Analysis of these remains suggests that the advanced tool use that characterizes the period known as the Upper Palaeolithic, beginning around 50,000 years ago, was carried with the people who colonized Europe from Africa by way of the eastern Mediterranean region called the Levant. This contradicts an alternative theory that these people invented such tools after they settled in Europe.
Egbert and Ethelruda were part of a group of humans who used tools and body ornaments such as shells and teeth, which are similar to artefacts found at early European sites. They were unearthed from a site in Lebanon called Ksar Akil in the 1930s and 1940s. But dating human remains from Ksar Akil has been problematic because bones from the site are so degraded that they do not contain enough organic material to analyse using radiocarbon techniques.
Marjolein Bosch, a zooarchaeologist at the Max Planck Institute for Evolutionary Anthropology in Leipzig, Germany, analysed shells of a sea snail found along with the bones, called Phorcus turbinatus. This marine organism was commonly eaten by people living at the site and can be radiocarbon dated.
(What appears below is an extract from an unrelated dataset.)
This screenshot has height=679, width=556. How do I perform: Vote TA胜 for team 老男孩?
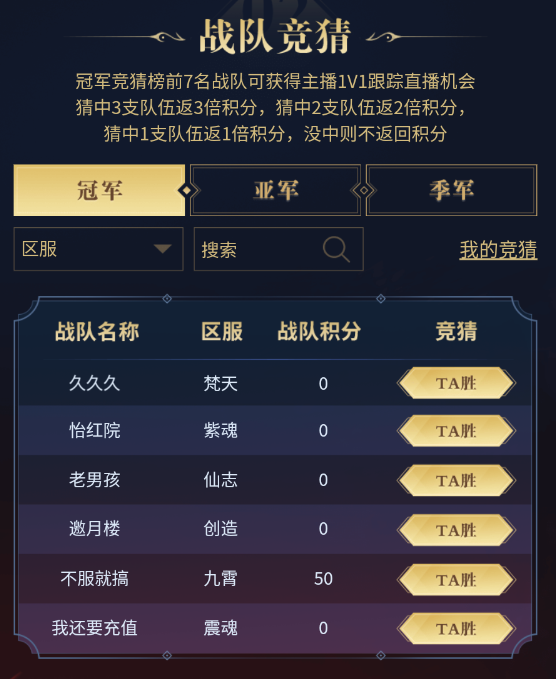pos(456,480)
Her work, published in the Proceedings of the National Academy of Sciences1, puts Ethelruda, the earliest-known modern human at Ksar Akil, there before 45,900 years ago.
“Our new radiocarbon dates are older than any modern-human remains in Europe, suggesting that, on their way out of Africa, these groups of humans came through the Levant and colonized Eurasia from there,” says Bosch.
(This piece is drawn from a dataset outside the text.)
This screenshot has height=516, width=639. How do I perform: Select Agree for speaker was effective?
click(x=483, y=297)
This suggests that humans were already using relatively modern tools before they reached Europe. “Now we know there are modern humans with an Upper Palaeolithic toolkit in the Levant at this time,” Bosch says.
As well as radiocarbon dating, the researchers used a variety of other techniques to peg the earliest shells as 45,000 years old. For example, they correlated oxygen isotopes in the shells with water-temperature records from different times throughout the Palaeolithic.
Bosch’s results contradict the conclusions of a 2013 study published in PLoS ONE2, which used smaller, decorative shells to date the deepest and earliest layers of sediment at the site. That study concluded that Ksar Akil’s earliest inhabitants lived at the site closer to 40,000 years ago — after similar sites in Europe had already been settled.
One author of that study, archaeologist Katerina Douka of the University of Oxford, UK, says that the Lebanese site’s 80-year-old excavation records and boxes of artefacts can be chaotic and confusing. Work at the site was interrupted twice by war, and the shells and other items used for dating passed through many hands before landing in a repository in the Netherlands.
Douka says that the evidence is not clear enough to support Bosch’s conclusions — or, in retrospect, hers. “It’s a difficult site to excavate, and we need to keep that in mind when we make these sweeping conclusions,” Douka says. “We were wrong as well to explain things based on one site. A single site will not give you the answers to human migrations over large areas.”
But archaeologist Paul Mellars at the University of Cambridge, UK, says that the multiple lines of evidence in the latest study are persuasive. He says that Bosch seems to have “developed a more rigorous way of selecting samples and purifying them than earlier methods”. This is important because any contamination can radically alter dates in such studies. “Just a breath of contamination can clip 5,000 years off, easily,” Mellars says.
Olaf Jöris, an archaeologist at the MONREPOS Archaeological Research Centre and Museum for Human Behavioural Evolution in Neuwied, Germany, adds, “What is clear is that, for the Initial Upper Palaeolithic, the oldest dates are older than Douka et al. The work is very well done and much more careful than in any other publication I’ve seen.”